### Instructions for the task
I need the lines from the one holding "Task: Tap the Android back navigation icon" to the last line of the data below repeated exactly, both included, without pictures.

### Data shown
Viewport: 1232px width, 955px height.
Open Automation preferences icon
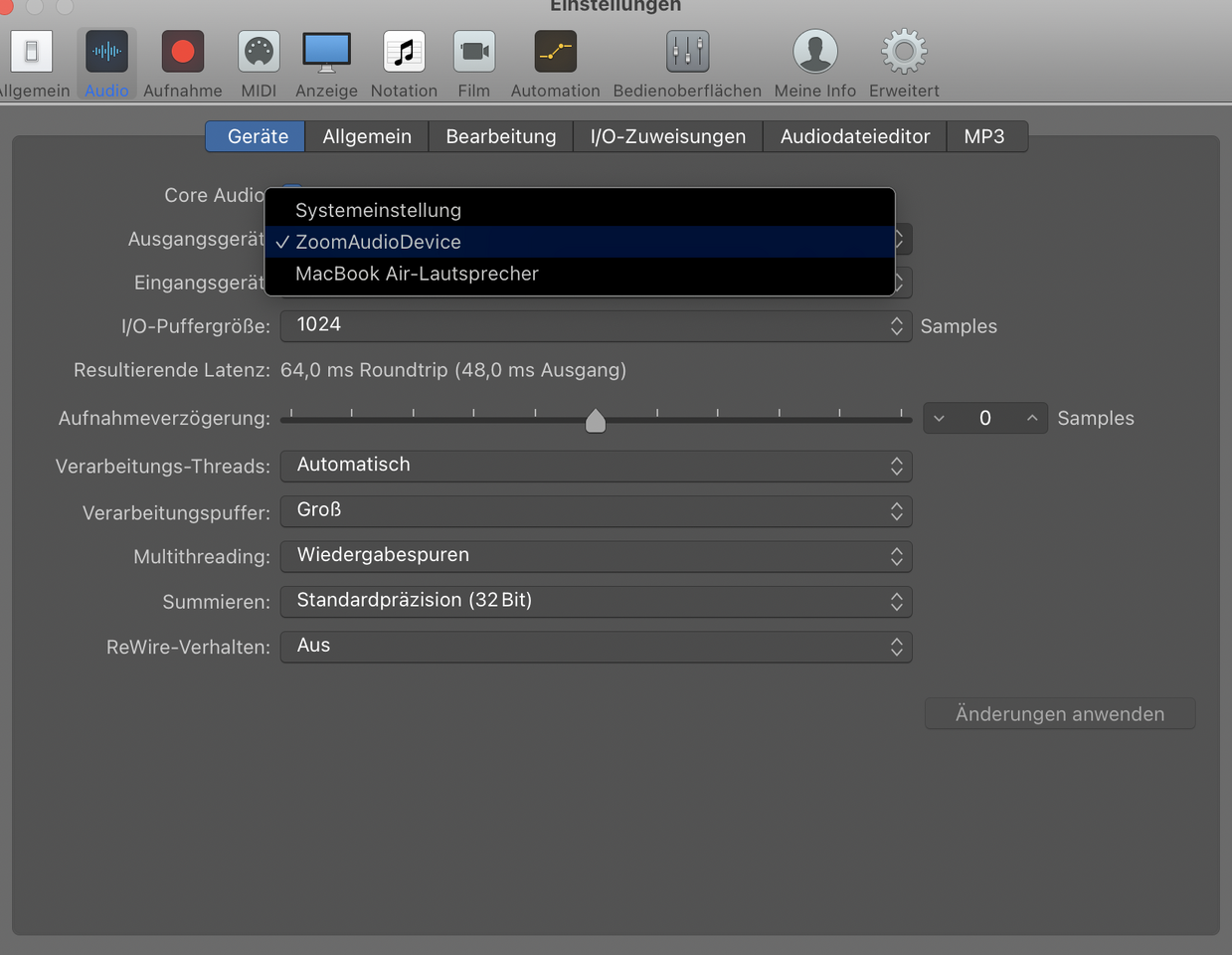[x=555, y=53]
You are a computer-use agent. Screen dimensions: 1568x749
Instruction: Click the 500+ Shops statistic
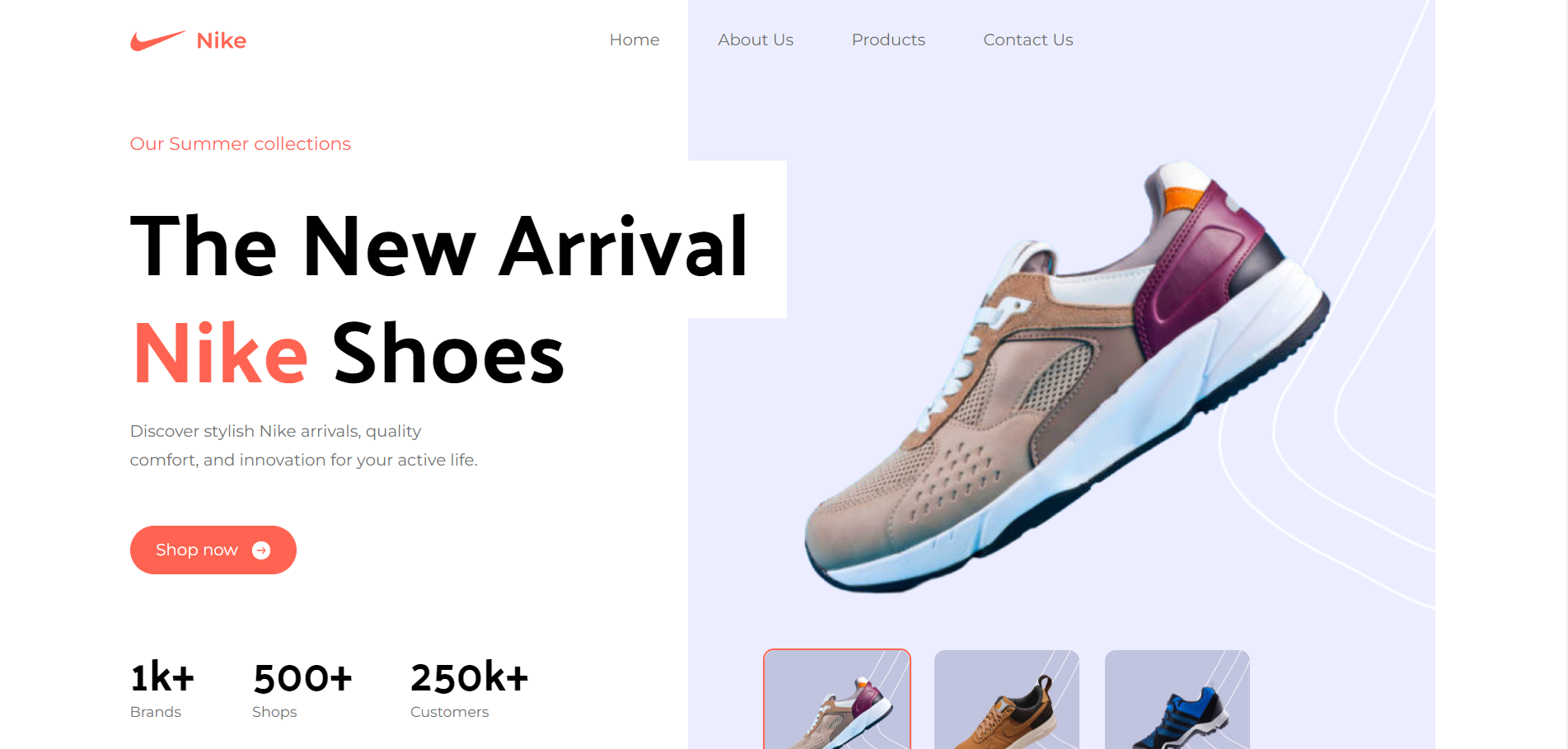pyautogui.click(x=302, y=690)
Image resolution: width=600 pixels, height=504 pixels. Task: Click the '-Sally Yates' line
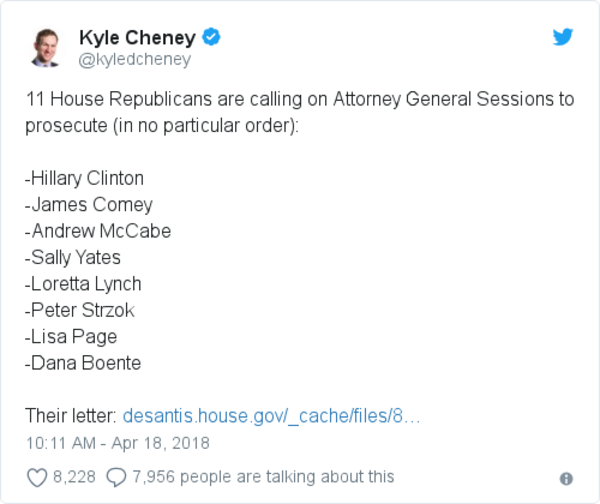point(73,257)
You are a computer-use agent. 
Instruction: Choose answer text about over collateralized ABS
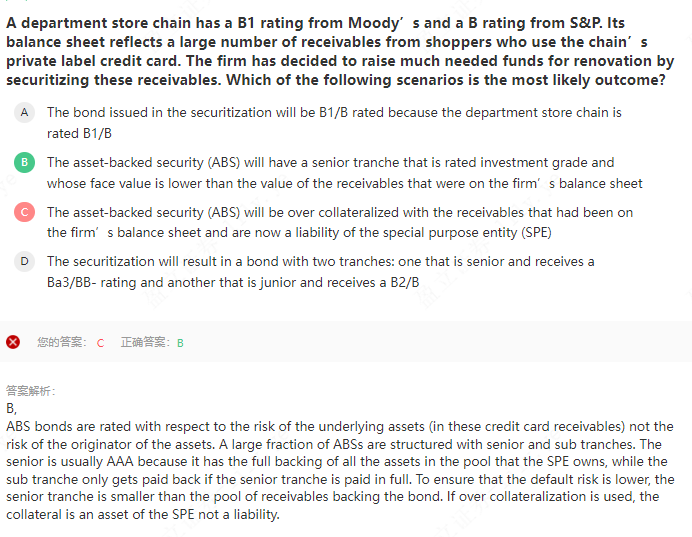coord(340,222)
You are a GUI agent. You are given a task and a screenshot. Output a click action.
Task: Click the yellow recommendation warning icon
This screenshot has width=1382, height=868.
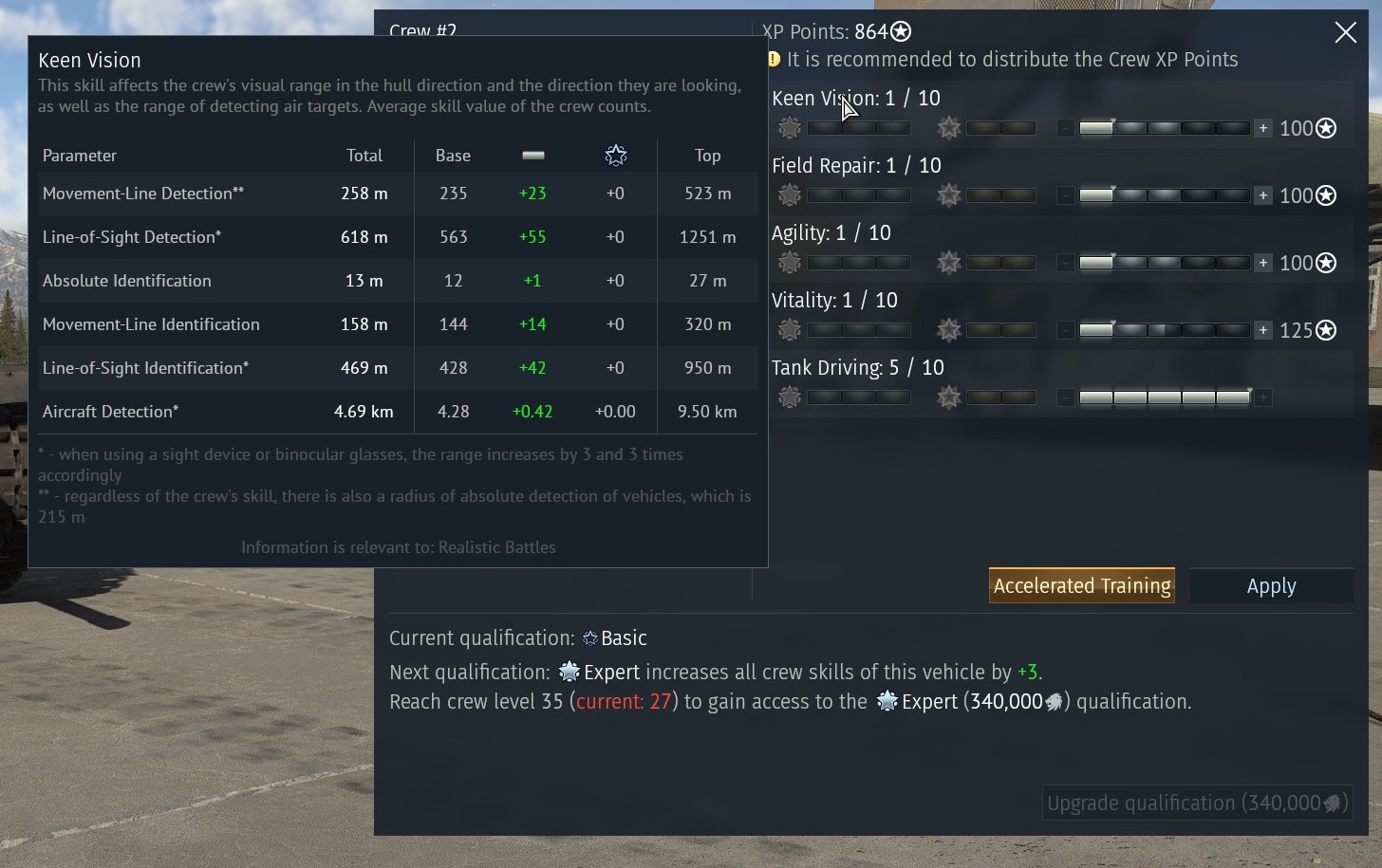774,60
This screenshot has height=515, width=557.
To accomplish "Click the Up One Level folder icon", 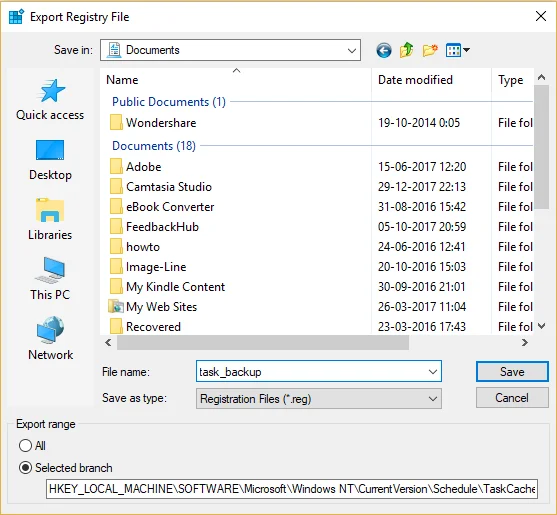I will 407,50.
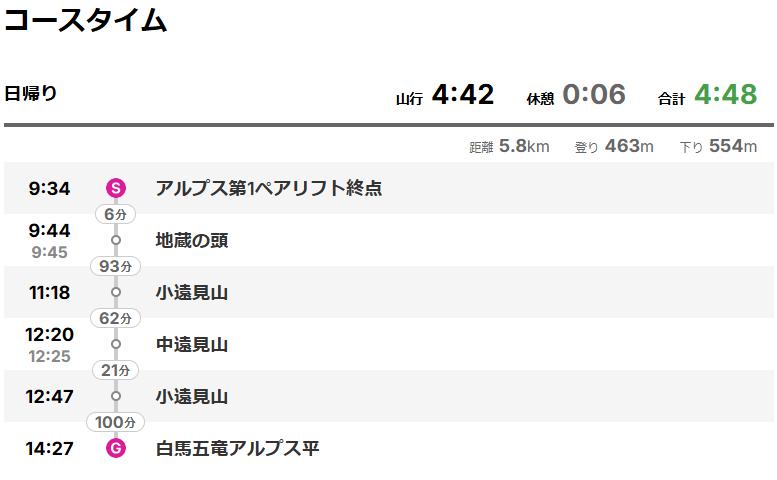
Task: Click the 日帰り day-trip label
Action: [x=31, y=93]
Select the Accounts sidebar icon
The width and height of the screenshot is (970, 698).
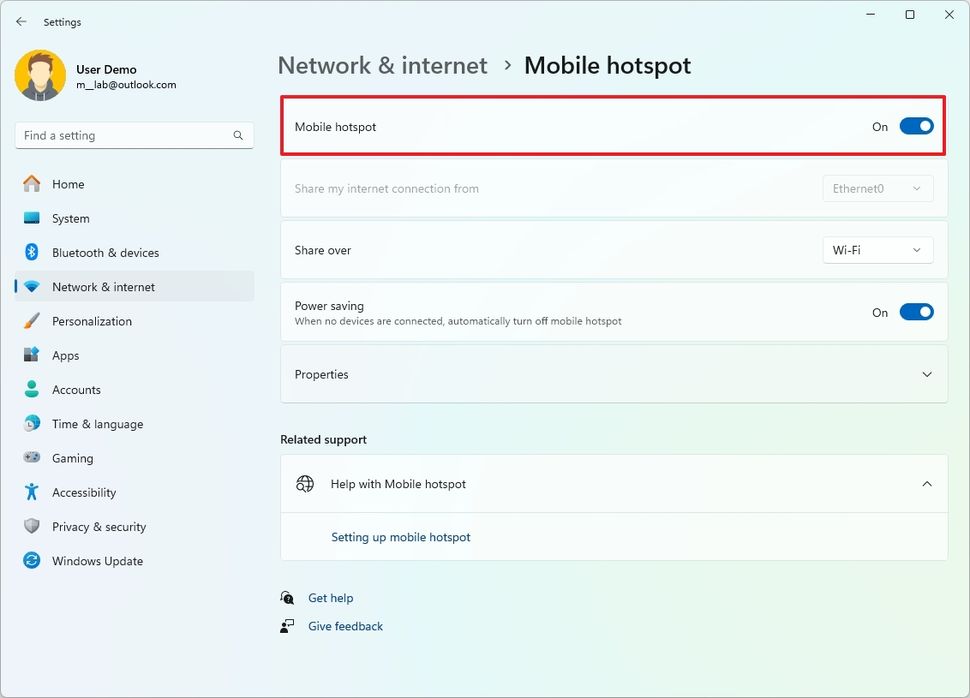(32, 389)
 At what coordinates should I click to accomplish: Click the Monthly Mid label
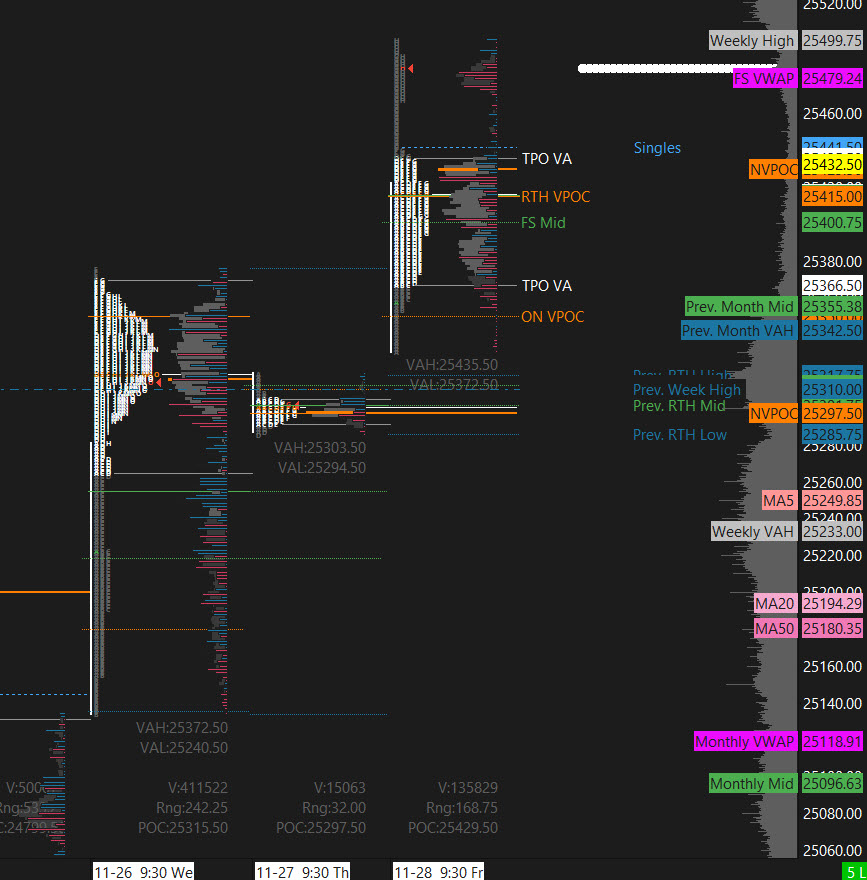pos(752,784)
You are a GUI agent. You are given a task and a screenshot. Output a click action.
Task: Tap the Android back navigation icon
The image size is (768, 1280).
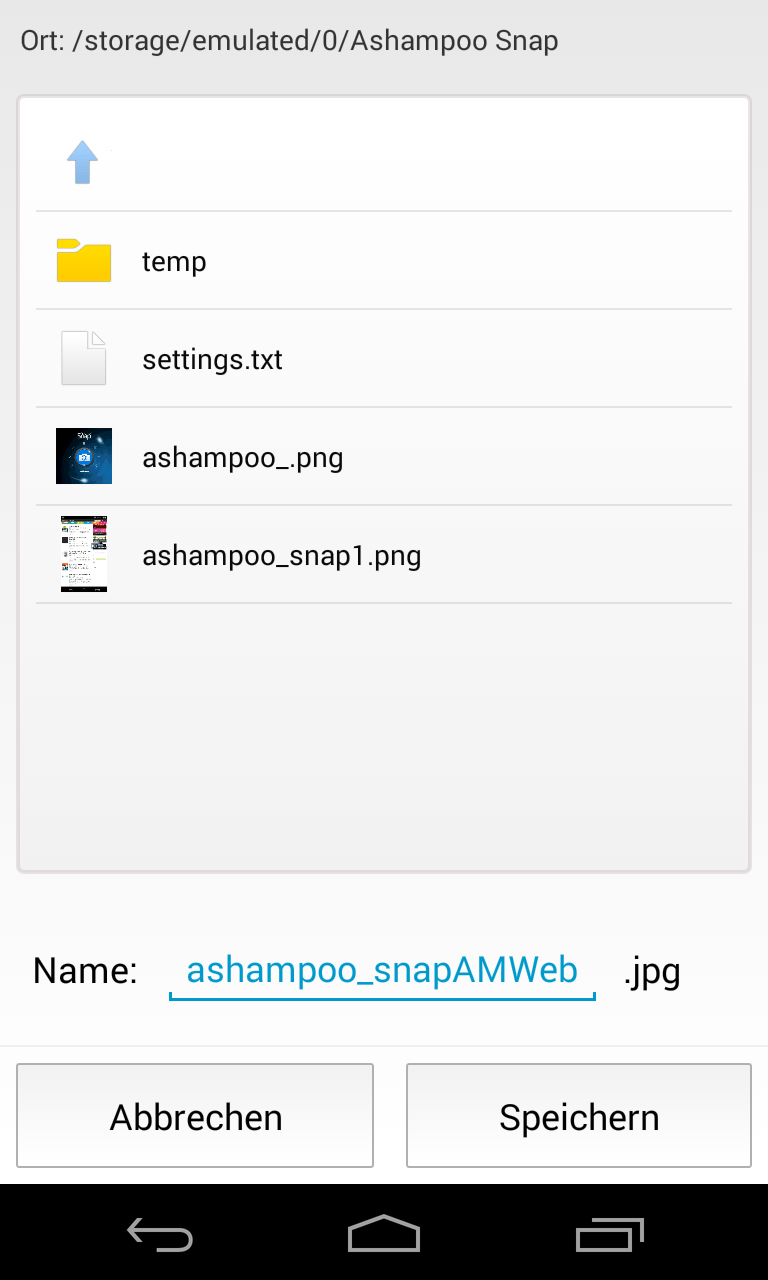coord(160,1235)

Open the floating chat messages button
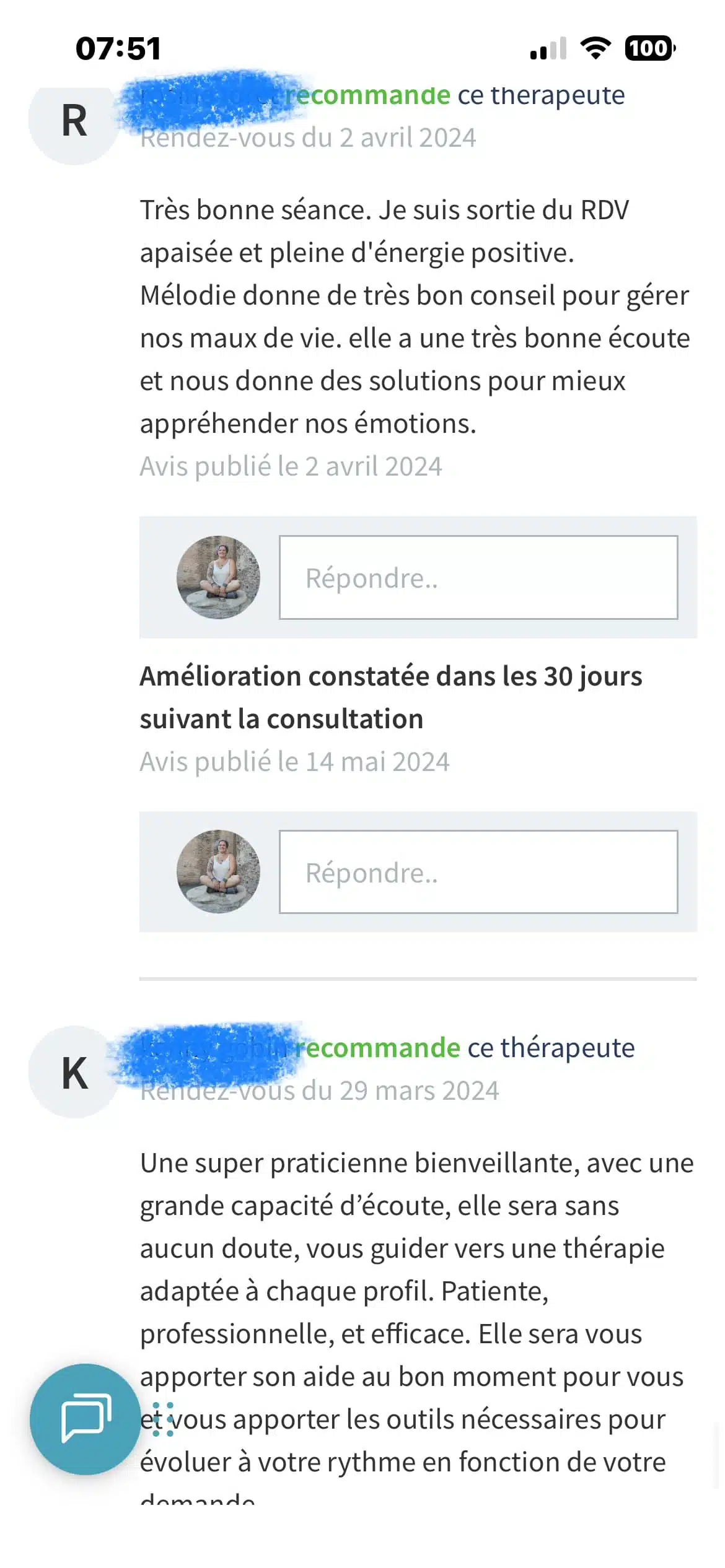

### Written answer
Task: Tap the Android back navigation icon
The image size is (768, 1280).
coord(160,1235)

Open the floating chat messages button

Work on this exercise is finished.